_PROVIDED RECORDS_:
● ● ● ● ● ● ●

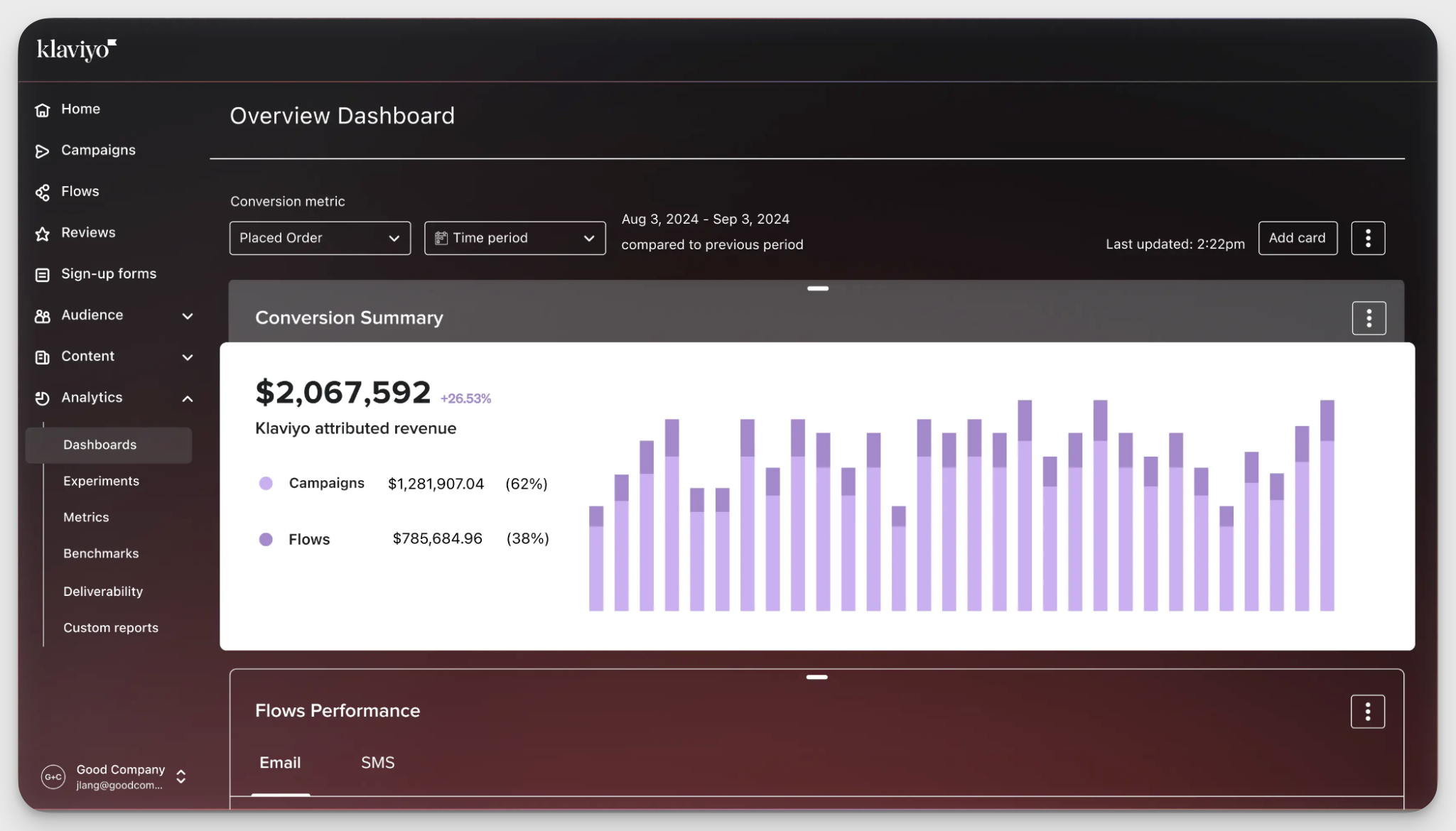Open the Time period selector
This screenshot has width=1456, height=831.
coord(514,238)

● ● ● ● ● ● ●

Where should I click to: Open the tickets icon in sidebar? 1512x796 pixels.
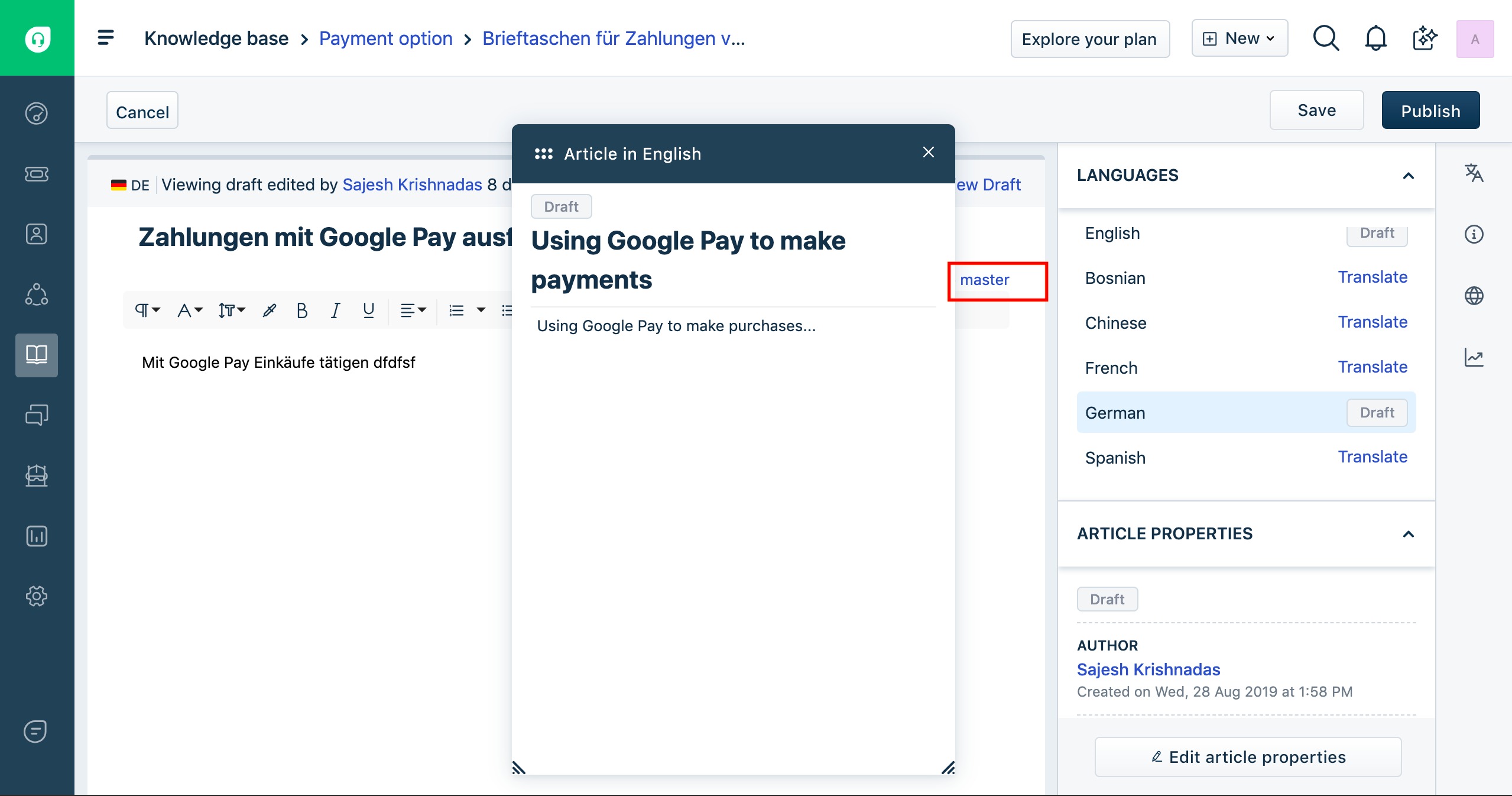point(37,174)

● ● ● ● ● ● ●

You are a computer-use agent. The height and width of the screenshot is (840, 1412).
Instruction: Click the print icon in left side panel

● ● ● ● ● ● ●

The answer is the lines above between the line holding "You are a computer-use" and the line holding "Instruction: Click the", inclusive, each written out exactly, and no others.

_EXERCISE SOLUTION_:
You are a computer-use agent. The height and width of the screenshot is (840, 1412).
Instruction: Click the print icon in left side panel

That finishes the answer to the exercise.